Je commencerai par répondre à Mme Alaux qui m'a interrogée sur le décret encadrant l'augmentation des loyers, en cours de signature. Nous sommes bien conscients que certaines parties de la Côte basque – le littoral davantage que l'arrière-pays – pourraient être concernées, mais le recueil des données n'est pas assez détaillé pour que nous puissions limiter les périmètres, et ce défaut fragiliserait l'application du décret dans le cadre de la loi de 1989. Toutefois, ce décret d'urgence n'est qu'une première étape, qui sera suivie, au printemps, par la refonte de la loi de 1989 elle-même. Il s'agira notamment de mettre en place un dispositif d'encadrement des loyers fondé sur les travaux d'observatoires régionaux, sur le modèle des agences départementales pour l'information sur le logement (ADIL) ou de l'Observatoire des loyers de l'agglomération parisienne (OLAP). Il sera ainsi possible de recueillir des données d'identification quartier par quartier, type de biens par type de biens.

Mme Quéré m'a interrogée sur la possibilité de prendre en compte les énergies renouvelables dans l'étiquette-énergie. Les réflexions en cours, fondées sur un bilan du diagnostic thermique, pourraient déboucher sur son évolution. L'objectif du Gouvernement est de favoriser la diminution des émissions de gaz à effet de serre et celle de la consommation d'énergie. Il ne s'agit pas seulement de vérifier quelles sont les sources d'énergie d'un bâtiment donné, mais de dresser son bilan énergétique pour offrir aux locataires une meilleure information.
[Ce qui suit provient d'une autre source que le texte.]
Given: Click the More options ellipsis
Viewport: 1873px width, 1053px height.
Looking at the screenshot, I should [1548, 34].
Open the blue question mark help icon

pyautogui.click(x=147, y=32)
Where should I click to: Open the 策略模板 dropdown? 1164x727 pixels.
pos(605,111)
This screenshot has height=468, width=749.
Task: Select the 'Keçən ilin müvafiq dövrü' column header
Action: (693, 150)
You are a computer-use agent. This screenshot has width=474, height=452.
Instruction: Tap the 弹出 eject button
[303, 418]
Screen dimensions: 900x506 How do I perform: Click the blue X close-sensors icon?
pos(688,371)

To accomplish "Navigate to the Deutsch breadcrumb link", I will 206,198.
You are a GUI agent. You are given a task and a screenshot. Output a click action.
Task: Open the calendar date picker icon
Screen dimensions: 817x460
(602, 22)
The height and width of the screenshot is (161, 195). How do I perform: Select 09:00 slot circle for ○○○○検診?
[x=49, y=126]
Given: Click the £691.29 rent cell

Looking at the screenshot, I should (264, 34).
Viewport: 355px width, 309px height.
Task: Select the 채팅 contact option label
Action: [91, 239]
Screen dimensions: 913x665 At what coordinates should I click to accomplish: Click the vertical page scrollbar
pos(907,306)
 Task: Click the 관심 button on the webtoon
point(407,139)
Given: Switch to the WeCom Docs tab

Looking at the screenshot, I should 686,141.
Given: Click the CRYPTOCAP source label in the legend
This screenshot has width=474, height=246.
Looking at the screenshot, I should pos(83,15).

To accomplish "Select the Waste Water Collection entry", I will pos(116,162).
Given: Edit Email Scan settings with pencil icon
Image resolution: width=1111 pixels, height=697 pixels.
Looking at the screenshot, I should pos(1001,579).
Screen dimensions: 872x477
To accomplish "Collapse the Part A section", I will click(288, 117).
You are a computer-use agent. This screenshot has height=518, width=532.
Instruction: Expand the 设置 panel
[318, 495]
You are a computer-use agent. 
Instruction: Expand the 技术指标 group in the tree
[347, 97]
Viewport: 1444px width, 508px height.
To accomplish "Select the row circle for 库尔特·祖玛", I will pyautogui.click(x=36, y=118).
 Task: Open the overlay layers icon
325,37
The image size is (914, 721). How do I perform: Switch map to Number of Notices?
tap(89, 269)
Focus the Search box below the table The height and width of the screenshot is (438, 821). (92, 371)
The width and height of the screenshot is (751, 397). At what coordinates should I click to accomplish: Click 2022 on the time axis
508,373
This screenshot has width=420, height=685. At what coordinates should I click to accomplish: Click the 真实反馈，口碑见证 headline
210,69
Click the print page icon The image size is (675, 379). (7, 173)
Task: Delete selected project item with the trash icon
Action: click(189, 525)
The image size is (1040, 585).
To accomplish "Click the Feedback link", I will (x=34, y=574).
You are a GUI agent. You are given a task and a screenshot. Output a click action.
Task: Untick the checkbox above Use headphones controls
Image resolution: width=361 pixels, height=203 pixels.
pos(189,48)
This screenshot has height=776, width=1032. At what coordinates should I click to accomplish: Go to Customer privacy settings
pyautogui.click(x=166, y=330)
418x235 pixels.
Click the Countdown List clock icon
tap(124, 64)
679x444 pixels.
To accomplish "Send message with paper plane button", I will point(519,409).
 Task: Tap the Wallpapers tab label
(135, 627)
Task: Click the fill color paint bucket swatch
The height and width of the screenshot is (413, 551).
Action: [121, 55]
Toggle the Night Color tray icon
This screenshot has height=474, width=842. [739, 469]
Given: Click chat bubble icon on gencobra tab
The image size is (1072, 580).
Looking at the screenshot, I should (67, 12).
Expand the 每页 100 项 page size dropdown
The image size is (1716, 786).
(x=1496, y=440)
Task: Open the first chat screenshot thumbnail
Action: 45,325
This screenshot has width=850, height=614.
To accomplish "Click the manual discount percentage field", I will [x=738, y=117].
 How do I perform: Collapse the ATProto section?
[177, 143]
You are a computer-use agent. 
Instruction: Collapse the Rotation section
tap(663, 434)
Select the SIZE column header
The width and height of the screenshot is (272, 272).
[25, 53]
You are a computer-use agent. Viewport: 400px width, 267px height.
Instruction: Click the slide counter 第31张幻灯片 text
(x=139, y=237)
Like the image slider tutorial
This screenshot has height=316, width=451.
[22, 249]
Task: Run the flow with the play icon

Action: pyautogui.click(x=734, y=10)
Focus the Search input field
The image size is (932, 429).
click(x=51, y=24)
Je propose de recevoir M. Albarello et M. Bachelay, afin que nous puissions avoir un entretien plus approfondi sur le Grand Paris. Bien avant d'être nommée ministre, j'avais déclaré – ce que d'autres, dont certains des partisans les plus déterminés du projet, répétaient alors tout bas – que personne n'imaginait voir trente tunneliers sillonner simultanément l'Île-de-France. La question du séquençage ou du phasage, qui n'avait pas été posée au moment de l'annonce et de la signature du projet, était donc un « secret de polichinelle » ; elle était implicite, mais pas assumée. Aujourd'hui, mon rôle est de mener à bien un projet très important pour des populations qui ont besoin de désenclavement. La question du séquençage n'est donc pas un choix de ce Gouvernement, mais elle s'impose à tout le monde et a d'ailleurs été approuvée à l'unanimité du conseil de surveillance de la Société du Grand Paris, avec le lancement des enquêtes publiques.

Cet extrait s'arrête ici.